Economist Alice Rivlin: Congress shouldn’t dwell on raising the debt ceiling
The House is set to take up a measure on Wednesday to disapprove President Obama’s request to add $1.2 trillion to the $15.2 trillion federal debt.
Conservative GOP members such as Rep. Jeff Flake (R-Ariz.) are expected to put up a fight on the House floor and express dissatisfaction for their party leadership’s concessions in the August debt deal.
{mosads}Under the terms of agreement, the debt limit will increase unless the Senate and Obama go along with the House disapproval, an unlikely scenario.
Instead, Rivlin, who was Budget director during the first Clinton administration, said Congress and the White House should turn their attention to constructive ways to reduce budget deficits.
She has a two-pronged plan of what must be done — derived primarily from her work as a member of the Simpson-Bowles Commission and the Bipartisan Policy Center’s Task Force on Debt Reduction she co-led with former Sen.
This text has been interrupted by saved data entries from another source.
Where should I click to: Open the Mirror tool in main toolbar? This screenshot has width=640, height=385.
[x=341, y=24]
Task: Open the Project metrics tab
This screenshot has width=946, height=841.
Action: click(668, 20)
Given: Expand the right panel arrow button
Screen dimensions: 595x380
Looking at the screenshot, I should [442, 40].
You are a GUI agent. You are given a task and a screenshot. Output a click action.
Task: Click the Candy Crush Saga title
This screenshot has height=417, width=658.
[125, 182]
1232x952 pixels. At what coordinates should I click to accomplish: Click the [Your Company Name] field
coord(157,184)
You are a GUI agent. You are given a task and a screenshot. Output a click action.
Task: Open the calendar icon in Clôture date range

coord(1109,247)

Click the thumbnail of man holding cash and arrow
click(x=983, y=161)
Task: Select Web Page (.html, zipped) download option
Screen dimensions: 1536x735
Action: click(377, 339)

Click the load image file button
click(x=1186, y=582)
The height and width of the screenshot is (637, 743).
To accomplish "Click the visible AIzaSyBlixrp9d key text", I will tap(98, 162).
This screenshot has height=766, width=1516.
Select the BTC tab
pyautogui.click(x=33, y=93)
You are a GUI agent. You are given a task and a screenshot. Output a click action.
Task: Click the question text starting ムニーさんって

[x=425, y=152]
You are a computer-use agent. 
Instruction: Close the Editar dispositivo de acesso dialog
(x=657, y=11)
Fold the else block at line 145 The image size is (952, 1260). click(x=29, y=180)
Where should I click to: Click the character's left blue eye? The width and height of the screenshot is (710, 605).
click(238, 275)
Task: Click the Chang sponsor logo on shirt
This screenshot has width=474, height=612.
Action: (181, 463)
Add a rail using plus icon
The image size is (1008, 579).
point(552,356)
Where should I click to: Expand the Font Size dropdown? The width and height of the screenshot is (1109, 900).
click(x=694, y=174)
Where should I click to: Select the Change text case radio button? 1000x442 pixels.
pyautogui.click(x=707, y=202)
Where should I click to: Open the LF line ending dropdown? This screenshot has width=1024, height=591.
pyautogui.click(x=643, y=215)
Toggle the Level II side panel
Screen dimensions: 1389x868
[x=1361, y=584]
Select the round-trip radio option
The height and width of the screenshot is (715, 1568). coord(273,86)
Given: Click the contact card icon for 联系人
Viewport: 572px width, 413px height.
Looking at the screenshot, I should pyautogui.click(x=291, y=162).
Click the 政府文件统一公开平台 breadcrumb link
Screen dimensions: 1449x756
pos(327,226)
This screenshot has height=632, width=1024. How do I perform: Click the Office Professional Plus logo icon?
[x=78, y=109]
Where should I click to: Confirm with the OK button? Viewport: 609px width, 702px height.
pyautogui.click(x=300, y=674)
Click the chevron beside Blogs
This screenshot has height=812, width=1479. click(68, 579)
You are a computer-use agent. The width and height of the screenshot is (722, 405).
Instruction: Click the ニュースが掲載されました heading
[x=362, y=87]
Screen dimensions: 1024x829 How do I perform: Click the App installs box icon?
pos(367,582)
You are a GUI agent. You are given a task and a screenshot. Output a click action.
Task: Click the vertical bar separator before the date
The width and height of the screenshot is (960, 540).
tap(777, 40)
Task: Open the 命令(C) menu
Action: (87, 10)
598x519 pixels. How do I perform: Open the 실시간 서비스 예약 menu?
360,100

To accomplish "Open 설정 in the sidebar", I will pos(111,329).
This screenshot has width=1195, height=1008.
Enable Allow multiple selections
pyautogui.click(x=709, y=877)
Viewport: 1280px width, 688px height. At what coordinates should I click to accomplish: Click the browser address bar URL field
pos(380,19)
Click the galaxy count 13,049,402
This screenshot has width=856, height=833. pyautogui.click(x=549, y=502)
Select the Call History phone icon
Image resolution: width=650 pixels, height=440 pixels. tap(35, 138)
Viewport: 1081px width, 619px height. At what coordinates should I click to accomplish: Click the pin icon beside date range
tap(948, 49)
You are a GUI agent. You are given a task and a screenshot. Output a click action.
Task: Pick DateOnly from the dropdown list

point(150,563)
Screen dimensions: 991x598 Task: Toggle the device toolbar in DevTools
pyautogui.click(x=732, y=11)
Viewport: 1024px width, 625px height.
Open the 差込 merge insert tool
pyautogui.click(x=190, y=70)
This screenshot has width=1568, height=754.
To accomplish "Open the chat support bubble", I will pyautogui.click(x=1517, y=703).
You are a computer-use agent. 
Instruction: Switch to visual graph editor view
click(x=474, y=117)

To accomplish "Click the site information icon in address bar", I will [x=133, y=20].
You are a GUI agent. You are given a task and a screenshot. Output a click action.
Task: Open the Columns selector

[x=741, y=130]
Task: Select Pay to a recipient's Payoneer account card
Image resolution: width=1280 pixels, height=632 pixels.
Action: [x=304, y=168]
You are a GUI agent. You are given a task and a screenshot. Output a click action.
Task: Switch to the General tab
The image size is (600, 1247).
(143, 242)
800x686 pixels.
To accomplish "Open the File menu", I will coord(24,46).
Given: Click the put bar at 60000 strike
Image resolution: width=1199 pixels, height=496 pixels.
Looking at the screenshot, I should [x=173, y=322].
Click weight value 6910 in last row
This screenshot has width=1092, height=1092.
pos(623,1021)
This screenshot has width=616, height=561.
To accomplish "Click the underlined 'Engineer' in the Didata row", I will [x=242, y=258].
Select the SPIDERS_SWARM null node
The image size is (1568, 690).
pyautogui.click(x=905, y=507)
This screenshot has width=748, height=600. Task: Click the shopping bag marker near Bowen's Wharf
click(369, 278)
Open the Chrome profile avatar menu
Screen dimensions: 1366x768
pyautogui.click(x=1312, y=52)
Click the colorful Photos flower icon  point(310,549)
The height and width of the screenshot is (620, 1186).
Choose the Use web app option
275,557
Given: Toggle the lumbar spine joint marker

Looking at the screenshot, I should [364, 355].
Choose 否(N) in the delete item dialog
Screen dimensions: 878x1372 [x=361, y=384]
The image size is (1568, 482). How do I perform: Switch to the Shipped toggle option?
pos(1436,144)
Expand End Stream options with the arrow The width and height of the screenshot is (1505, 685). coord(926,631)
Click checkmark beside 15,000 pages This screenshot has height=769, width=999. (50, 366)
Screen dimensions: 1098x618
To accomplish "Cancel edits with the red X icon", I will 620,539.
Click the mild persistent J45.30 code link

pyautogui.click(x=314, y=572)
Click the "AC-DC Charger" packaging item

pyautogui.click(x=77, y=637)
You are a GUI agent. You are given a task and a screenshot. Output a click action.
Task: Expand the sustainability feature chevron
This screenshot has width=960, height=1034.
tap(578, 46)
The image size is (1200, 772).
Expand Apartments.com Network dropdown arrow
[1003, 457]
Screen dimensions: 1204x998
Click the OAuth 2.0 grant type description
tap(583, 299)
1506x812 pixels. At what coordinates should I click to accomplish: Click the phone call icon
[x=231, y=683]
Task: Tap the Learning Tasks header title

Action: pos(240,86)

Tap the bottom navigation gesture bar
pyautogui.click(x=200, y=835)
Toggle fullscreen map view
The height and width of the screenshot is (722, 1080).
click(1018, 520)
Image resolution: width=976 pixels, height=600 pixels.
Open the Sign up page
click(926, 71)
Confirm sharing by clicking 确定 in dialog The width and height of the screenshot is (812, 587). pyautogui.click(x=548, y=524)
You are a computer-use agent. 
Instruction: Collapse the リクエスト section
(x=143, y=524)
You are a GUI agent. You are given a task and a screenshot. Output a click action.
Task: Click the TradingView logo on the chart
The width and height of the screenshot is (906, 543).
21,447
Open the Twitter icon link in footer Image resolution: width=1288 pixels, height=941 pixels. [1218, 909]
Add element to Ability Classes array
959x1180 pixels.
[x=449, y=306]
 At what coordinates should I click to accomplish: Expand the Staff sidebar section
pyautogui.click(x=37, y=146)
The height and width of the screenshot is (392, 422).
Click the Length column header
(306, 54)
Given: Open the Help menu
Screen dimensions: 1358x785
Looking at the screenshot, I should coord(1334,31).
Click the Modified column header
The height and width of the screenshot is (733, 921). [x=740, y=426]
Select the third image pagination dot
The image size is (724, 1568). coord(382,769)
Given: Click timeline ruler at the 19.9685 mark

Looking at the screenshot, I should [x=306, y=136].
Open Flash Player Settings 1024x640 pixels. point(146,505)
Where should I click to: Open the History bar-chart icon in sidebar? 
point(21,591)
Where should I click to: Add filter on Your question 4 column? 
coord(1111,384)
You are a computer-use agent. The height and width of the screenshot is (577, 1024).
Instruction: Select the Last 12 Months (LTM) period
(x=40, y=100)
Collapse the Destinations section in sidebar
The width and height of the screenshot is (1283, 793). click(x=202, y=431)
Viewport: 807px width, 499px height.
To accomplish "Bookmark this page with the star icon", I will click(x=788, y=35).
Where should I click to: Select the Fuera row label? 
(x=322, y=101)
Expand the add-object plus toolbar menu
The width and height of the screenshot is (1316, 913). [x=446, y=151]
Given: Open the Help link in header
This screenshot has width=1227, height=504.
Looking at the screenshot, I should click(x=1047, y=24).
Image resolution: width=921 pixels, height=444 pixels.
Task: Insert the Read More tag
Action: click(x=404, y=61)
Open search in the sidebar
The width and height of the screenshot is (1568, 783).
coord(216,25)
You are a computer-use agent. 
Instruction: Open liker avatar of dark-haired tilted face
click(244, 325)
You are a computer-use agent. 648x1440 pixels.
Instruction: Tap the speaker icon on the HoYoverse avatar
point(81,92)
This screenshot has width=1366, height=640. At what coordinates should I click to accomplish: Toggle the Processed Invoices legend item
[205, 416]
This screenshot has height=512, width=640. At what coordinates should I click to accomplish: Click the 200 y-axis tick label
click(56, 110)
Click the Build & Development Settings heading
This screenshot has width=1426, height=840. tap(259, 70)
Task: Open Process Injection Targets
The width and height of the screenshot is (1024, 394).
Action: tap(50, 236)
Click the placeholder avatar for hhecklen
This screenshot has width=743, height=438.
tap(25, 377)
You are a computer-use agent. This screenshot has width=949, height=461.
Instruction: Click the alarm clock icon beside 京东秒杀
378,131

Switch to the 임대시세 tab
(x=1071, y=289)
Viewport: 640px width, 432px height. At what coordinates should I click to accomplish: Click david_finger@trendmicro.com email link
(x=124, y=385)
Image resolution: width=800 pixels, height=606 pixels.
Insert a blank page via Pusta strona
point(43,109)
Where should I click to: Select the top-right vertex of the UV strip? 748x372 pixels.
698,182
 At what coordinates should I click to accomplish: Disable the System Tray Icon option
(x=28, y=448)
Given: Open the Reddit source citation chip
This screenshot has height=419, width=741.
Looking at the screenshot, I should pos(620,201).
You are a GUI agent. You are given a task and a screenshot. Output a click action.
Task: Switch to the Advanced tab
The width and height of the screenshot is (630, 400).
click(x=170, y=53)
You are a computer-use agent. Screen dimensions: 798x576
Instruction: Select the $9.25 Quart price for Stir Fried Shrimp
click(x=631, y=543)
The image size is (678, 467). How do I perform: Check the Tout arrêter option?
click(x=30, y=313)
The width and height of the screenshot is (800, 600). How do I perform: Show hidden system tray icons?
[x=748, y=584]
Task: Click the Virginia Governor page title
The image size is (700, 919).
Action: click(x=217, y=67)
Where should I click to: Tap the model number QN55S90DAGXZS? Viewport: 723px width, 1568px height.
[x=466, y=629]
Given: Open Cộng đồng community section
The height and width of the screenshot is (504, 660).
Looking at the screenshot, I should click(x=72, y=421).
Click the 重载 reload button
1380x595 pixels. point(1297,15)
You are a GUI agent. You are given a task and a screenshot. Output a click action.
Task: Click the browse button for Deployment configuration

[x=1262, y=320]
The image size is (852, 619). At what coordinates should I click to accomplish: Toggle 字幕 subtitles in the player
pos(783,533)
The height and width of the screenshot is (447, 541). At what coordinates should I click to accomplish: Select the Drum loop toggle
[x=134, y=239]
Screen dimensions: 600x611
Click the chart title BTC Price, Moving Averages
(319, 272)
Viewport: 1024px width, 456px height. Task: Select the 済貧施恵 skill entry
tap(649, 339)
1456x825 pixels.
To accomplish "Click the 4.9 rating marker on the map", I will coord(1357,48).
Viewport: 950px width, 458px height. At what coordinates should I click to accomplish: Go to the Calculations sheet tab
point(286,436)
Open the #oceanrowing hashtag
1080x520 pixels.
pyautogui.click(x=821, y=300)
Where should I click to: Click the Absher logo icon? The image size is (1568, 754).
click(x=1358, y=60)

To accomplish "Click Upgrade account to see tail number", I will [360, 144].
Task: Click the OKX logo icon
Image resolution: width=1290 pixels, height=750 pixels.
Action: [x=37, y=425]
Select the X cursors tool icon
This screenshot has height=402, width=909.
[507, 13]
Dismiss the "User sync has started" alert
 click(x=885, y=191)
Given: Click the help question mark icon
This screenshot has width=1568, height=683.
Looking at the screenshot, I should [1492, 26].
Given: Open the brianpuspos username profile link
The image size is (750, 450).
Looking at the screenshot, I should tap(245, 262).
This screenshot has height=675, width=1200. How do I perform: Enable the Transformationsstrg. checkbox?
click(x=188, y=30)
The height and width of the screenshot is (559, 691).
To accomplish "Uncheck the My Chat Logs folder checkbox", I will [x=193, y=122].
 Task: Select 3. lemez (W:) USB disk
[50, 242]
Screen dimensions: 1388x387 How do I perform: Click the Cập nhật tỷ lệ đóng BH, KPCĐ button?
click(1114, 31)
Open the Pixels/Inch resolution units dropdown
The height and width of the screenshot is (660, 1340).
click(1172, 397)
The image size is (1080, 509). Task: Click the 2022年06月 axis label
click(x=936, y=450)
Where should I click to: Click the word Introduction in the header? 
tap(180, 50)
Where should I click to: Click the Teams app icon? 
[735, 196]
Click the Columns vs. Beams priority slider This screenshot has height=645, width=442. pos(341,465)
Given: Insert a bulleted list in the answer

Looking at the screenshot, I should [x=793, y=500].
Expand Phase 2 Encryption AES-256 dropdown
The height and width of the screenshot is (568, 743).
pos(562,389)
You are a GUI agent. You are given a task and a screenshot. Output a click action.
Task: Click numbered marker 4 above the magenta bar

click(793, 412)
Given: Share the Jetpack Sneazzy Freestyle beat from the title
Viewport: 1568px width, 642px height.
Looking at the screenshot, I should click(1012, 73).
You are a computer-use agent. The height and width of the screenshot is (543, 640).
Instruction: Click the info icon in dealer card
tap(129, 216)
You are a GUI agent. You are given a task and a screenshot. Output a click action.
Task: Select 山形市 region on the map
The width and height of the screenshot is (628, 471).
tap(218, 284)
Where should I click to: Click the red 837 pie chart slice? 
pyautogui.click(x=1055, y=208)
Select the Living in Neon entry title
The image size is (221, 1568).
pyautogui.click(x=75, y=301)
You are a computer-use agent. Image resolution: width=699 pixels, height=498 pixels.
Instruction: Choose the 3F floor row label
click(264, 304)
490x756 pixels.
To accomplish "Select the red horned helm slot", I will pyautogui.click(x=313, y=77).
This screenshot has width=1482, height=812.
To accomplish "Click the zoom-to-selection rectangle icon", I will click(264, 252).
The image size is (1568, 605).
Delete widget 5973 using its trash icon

Pete Domenici (R) — “slow the growth of the entitlements over time, not immediately, but over the longer run and we’re going to need more revenues” to pay for an aging population.
For Rivlin that means reforming the tax system, “which is truly awful, so that we can raise more money with less drag on the economy.”
There is a “huge problem of the structural deficit going forward that’s not because of the recession — it’s because the demands of the retiring baby boom generation and older people with whom we have made promises over the years,” Rivlin said.
“They will drive spending up, especially healthcare spending and it will go up faster than revenues so that’s a major problem that has to be tackled,” she said.
Despite rising deficits and debts, Rivlin acknowledged that the federal government needs to provide more economic stimulus to accelerate the sluggish economic recovery, which would help bring in more revenues, which have remained low while unemployment is high.
“We are in a double problem: we have to get out of this slow recovery and accelerate and get back on the glide path,” she said. “That will happen, it’s happening very slowly right now and the economy needs more stimulus from the government to speed that up.”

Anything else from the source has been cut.